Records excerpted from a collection
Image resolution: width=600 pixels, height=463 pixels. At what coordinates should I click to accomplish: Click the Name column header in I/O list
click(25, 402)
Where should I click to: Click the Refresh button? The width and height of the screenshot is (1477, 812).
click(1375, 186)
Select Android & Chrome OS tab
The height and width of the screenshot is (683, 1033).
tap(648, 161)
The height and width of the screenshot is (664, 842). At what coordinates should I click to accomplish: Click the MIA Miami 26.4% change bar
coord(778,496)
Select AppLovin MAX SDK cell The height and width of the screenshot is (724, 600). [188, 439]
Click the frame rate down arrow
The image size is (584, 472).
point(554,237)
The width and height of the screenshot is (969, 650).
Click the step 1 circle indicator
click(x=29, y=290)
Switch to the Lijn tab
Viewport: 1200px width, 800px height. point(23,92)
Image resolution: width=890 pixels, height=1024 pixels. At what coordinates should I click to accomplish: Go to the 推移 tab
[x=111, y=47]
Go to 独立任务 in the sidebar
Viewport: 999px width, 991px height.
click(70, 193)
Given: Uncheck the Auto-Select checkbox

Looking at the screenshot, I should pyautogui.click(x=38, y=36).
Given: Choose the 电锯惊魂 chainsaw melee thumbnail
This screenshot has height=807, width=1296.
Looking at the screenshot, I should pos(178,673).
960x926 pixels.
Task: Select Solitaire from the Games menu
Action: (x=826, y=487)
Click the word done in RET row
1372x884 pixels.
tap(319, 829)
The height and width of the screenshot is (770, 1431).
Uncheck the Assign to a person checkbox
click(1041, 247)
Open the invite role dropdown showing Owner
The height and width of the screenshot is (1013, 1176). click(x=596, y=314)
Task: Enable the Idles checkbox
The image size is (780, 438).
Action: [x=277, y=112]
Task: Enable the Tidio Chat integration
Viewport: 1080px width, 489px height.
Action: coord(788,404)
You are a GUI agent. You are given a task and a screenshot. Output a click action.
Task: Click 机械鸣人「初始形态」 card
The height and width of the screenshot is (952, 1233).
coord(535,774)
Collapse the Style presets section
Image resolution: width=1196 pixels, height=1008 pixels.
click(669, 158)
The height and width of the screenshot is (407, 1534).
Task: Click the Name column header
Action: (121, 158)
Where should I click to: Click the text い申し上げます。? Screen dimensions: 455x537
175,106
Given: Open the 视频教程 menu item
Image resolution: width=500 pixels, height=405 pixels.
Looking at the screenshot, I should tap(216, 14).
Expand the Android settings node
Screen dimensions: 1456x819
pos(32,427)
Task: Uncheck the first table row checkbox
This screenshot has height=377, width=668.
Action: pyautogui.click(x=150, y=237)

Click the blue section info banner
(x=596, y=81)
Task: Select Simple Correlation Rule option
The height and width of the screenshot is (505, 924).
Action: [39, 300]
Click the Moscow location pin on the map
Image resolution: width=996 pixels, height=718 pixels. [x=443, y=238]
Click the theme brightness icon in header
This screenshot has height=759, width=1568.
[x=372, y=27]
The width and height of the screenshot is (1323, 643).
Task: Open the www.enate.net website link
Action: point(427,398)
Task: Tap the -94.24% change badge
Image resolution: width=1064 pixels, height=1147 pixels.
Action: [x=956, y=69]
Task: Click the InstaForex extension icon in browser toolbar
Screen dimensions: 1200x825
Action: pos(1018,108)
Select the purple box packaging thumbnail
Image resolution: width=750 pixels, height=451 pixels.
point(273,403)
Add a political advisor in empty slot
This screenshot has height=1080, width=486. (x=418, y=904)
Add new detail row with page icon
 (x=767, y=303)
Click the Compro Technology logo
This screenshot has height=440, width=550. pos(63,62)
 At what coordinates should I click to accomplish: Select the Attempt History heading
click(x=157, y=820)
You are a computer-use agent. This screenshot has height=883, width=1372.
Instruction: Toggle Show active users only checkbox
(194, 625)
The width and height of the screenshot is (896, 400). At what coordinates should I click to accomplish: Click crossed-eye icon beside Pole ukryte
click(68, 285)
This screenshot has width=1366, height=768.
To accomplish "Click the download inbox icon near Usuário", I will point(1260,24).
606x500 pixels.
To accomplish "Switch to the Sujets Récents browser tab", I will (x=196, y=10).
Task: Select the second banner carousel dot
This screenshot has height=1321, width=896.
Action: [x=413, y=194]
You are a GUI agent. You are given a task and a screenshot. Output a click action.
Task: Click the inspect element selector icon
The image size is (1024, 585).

Task instructions:
From the entries above, extract only the lines running from the one containing "Viewport: 999px width, 991px height." through the one containing "Given: Choose the", inclusive.

Exercise solution:
Viewport: 999px width, 991px height.
click(70, 193)
Given: Uncheck the Auto-Select checkbox

Looking at the screenshot, I should pyautogui.click(x=38, y=36).
Given: Choose the 电锯惊魂 chainsaw melee thumbnail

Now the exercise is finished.